Pakistan Today
Friday, January 23, 2004
Study
The Koran?
By: Daniel Pipes
"Anyone concerned with
what's happening in our world ought to spend some time reading the
Koran." Andy Rooney, the famed CBS commentator, gave this advice
shortly after 9/11, as did plenty of others. His suggestion makes
intuitive sense, given that the terrorists themselves say they are
acting on the basis of the holy scripture of Islam. Accused 9/11
ringleader Mohamed Atta had a Koran (sometimes spelled Qur'an) in
the suitcase he had checked for his flight. His five-page document
of advice for fellow hijackers instructed them to pray, ask God
for guidance, and "continue to recite the Koran." Osama bin Laden
often quotes the Koran to motivate and convince followers.
Witnesses
report that at least one of the suicide bombers who tried to
assassinate Pakistan's President Pervez Musharraf last month was
reading the Koran before blowing himself up. Hamas suicide
videotapes routinely feature the Koran.
And lots of
non-Muslims in fact have been reading the Koran. In the weeks
after Sept. 11, the book's largest publisher in the United States
reported that sales had quintupled; it had to airlift copies from
Great Britain to meet the demand. American bookstores reported
selling more Korans than Bibles.
All this,
incidentally, was music to Islamist ears. Hossam Gabri of the
Islamic Society of Boston, a group tied to a terrorism funder,
considers non-Muslims trying to understand the Koran "a very good
development."
But reading
the Koran is precisely the wrong way to go about understanding
"what's happening in our world." That's because the Koran is:
Profound. One
cannot pick it up and understand its meaning when nearly every
sentence is the subject of annotations, commentaries, glosses, and
superglosses. Such a document requires intensive study of its
context, development, and rival interpretations. The U.S.
Constitution offers a good analogy; its 2nd Amendment consists of
a just twenty-seven words ("A well regulated militia, being
necessary to the security of a free state, the right of the people
to keep and bear arms, shall not be infringed") but it is the
subject of numerous book-length studies. No one coming fresh to
this sentence has any idea of its implications.
Complex and
contradictory. Contradictions in the text have been studied and
reconciled over the centuries through extensive scholarly study.
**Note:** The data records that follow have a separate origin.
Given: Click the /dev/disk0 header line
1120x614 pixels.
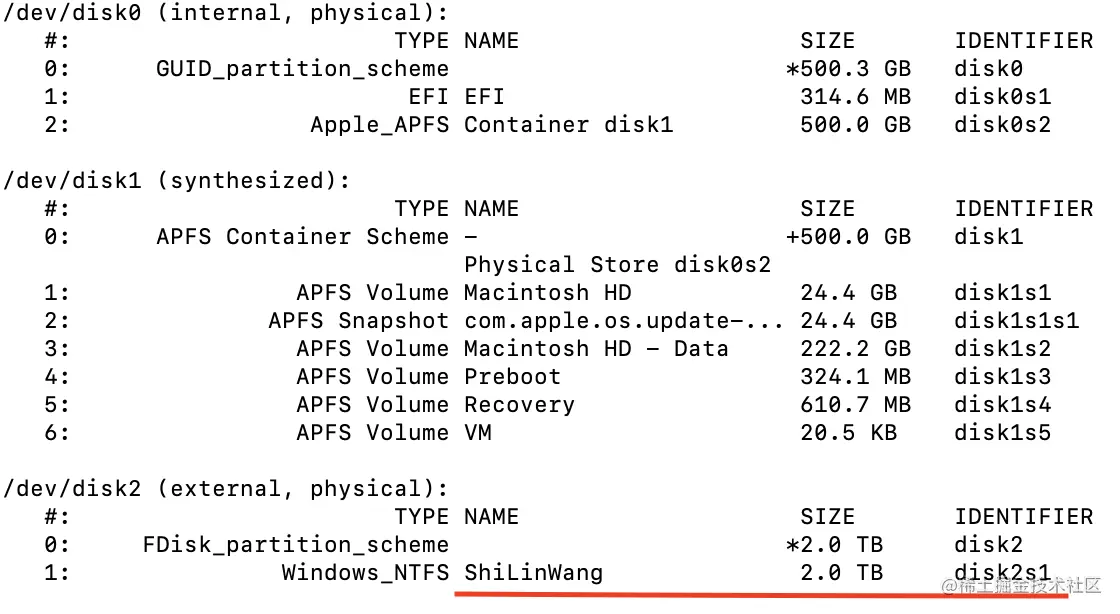Looking at the screenshot, I should 226,13.
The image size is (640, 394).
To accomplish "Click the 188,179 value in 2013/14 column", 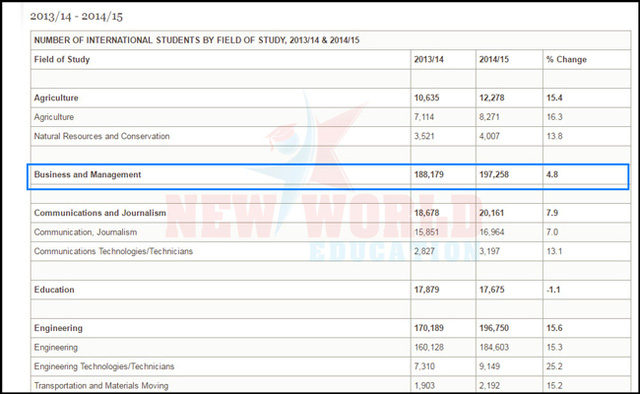I will click(429, 175).
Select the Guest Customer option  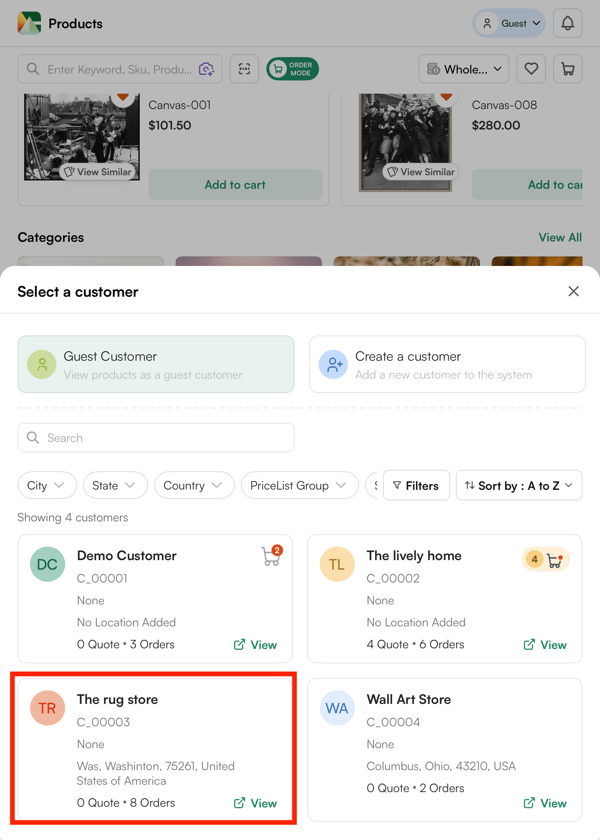pyautogui.click(x=156, y=364)
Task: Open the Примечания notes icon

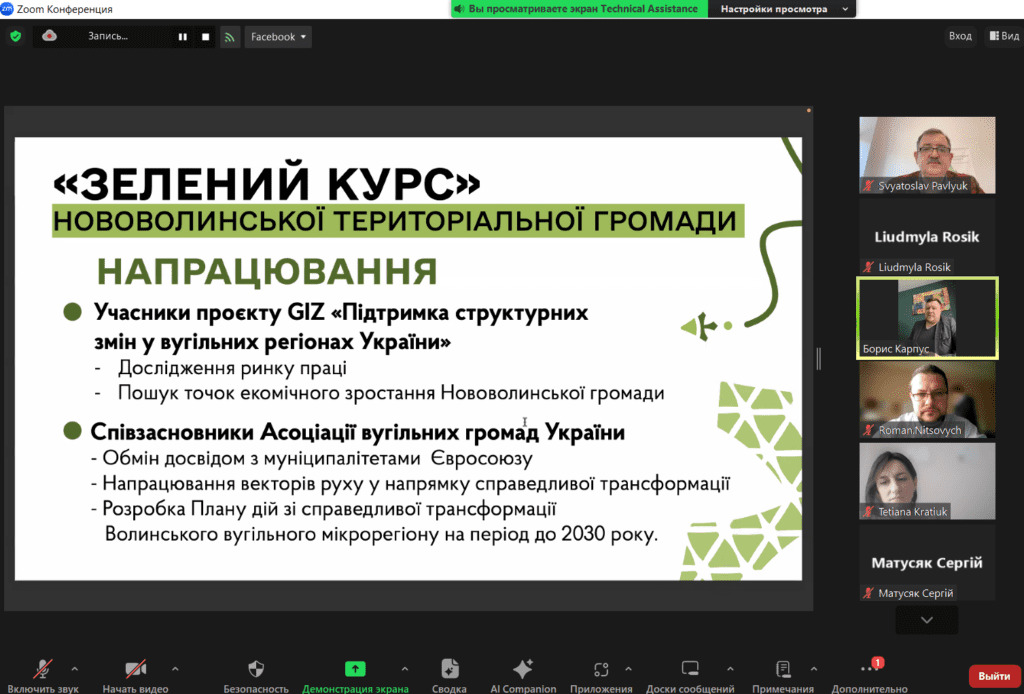Action: click(x=783, y=669)
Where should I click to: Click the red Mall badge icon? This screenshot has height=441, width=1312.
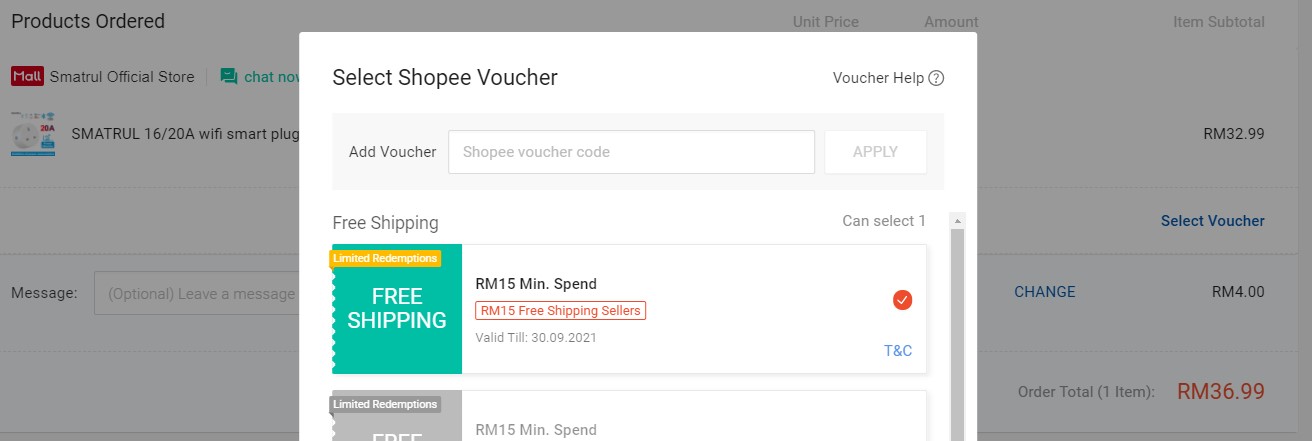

Some verses have been abrogated and replaced by others with
contrary meanings. For example, verse 9:5 commands Muslims not to
slay pagans until the sacred months have passed and verse 9:36
tells Muslims to fight pagans during those same months. The casual
reader has no idea which of these is operational. (In fact, the
latter is.)
Static: An
unchanging holy scripture cannot account for change over time. If
the Koran causes terrorism, then how does one explain the 1960s,
when militant Islamic violence barely existed? The Koran was the
same text then as now. More broadly, over a period of fourteen
centuries, Muslims have been inspired by the Koran to act in ways
aggressive and passive, pious and not, tolerant and not. Logic
demands that one look elsewhere than an immutable text to account
for such shifts.
Partial: Holy
books have vast importance but do not create the immediate context
of action. Reading the Bible in isolation gives limited insight
into the range of Jewish and Christian experiences over the
millennia; likewise, Muslims have read the Koran differently over
time. The admonishment for female modesty meant one thing to
Egyptian feminists in the 1920s and another to their descendants
today. Then, head coverings represented oppression and exclusion
from public life.
Today, in the
words of a British newspaper headline, "Veiled is beautiful."
Then, the head-covering signaled a woman not being a full human
being; now, in the words of an editor at a fashion magazine,
head-covering "tells you, you're a woman. … You have to be treated
as an independent mind." Reading the Koran in isolation misses
this unpredictable evolution.
In brief, the
Koran is not a history book.
A history book, however, is a history book. Instead of the Koran,
I urge anyone wanting to study militant Islam and the violence it
inspires to understand such phenomena as the Wahhabi movement, the
Khomeini revolution, and Al-Qaeda.
Muslim
history, not Islamic theology, explains how we got here and hints
at what might come next.
(Daniel
Pipes (www.DanielPipes.org) is a historian, director of the Middle
East Forum, and author of Miniatures (Transaction Publishers).)